Diffamazione tramite social, l’accusa per l’amministratore di una pagina Facebook

di BEATRICE GRECO

URBINO – Il gestore della pagina Facebook ‘Spotted: Pesaro e dintorni’ Umberto Carriera è accusato di concorso in reato e diffamazione tramite social network. A querelarlo è stato Sebastiano Borrelli, classe 1990, residente a Bottega di Vallefoglia, che ha visto comparire il suo nome in alcuni screenshot pubblicati sulla pagina. Carriera, in quanto amministratore della pagina è considerato, di fatto, un editore perché è lui a decidere se rendere pubblico il post di un utente e quando.

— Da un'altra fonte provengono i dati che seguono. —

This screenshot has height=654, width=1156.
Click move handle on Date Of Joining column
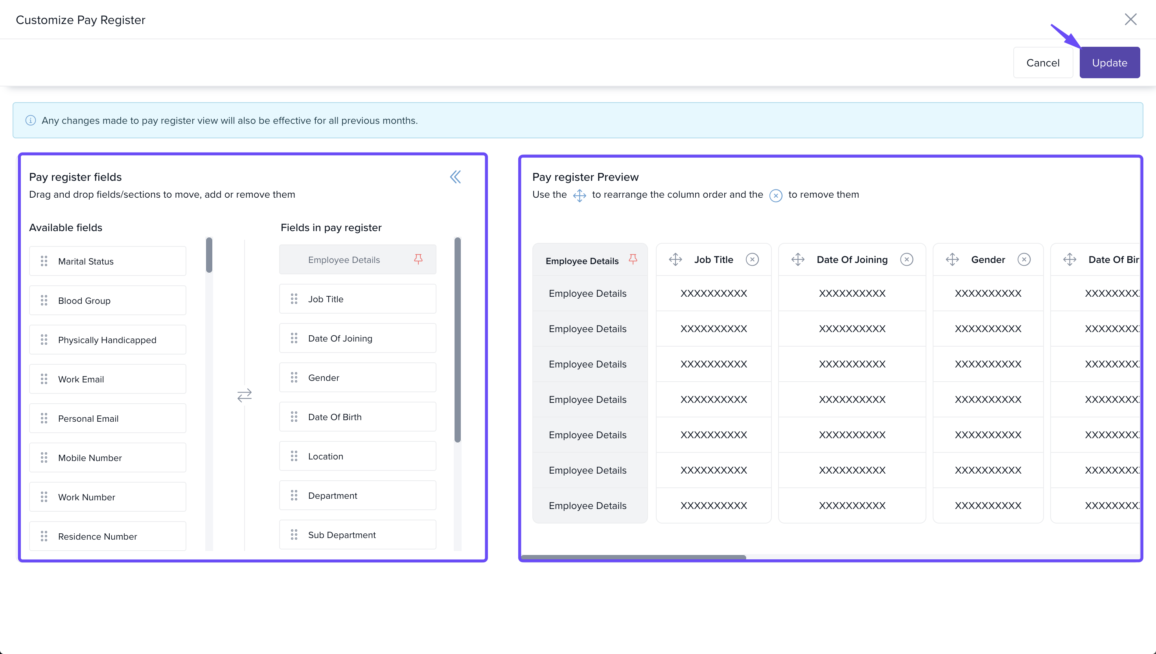[797, 260]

Dal body shaming alla querela per diffamazione

Tutto è partito nell’aprile del 2016 da un commento che Borrelli aveva lasciato sotto la foto di una ragazza. “Oscena” aveva scritto. Ne è seguita una conversazione via chat tra i due: “Avevamo delle opinioni contrarie nel rapporto uomo-donna” spiega Borrelli di fronte alla pm Catia Letizi e al giudice Francesca D’Orazio. I due non si trovano d’accordo su nulla, mentre lui le fa notare, in vari modi più o meno coloriti, di non essere bella.

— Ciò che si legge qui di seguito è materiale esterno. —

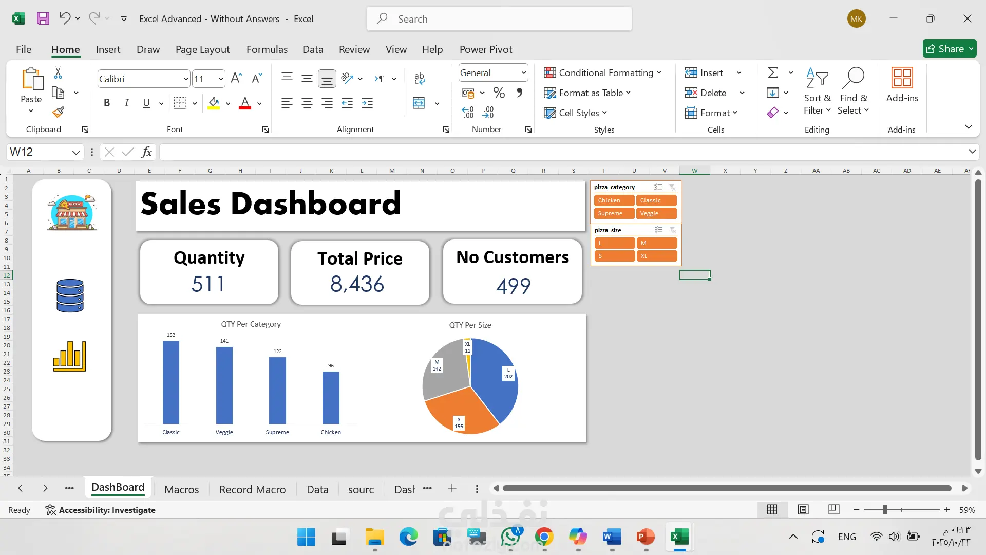
Task: Click the Format Painter brush icon
Action: coord(58,112)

La ragazza fa le foto alla conversazione e, senza oscurare il nome del ragazzo, le invia, corredate da una riflessione, alla pagina ‘Spotted: Pesaro e dintorni’, dove è possibile pubblicare messaggi in forma anonima. Carriera, gestore della pagina, schiaccia il tasto “pubblica”. Il post diventa virale e raggiunge più di 500 commenti, molti di insulti nei confronti di Borrelli. A spiegarlo è l’avvocata di parte civile Alessandra Repaci.  Tra i commentatori, anche il proprietario di un altra pagina Facebook – citato in altro giudizio – che, prendendo una fotografia del ragazzo, crea una “foto segnaletica” con scritte offensive, ricondivisa poi dalla stessa pagina Spotted.

“C’è stato anche chi ha offeso mia madre – dice Borrelli durante il processo – ho vissuto proprio male quel periodo perché la gente mi fermava per strada per chiedere spiegazioni e sono stato anche minacciato su Facebook”. Dopo 48 ore dalla pubblicazione, sotto richiesta della madre di Borrelli, Carriera – non presente in aula, ma difeso dall’avvocata d’ufficio Katiuscia Donini – interviene per cancellare i post. Questo non è bastato per evitargli la querela per diffamazione, arrivata qualche mese dopo. Il prossimo 3 marzo si terrà l’udienza di discussione, cui seguirà la sentenza finale del giudice.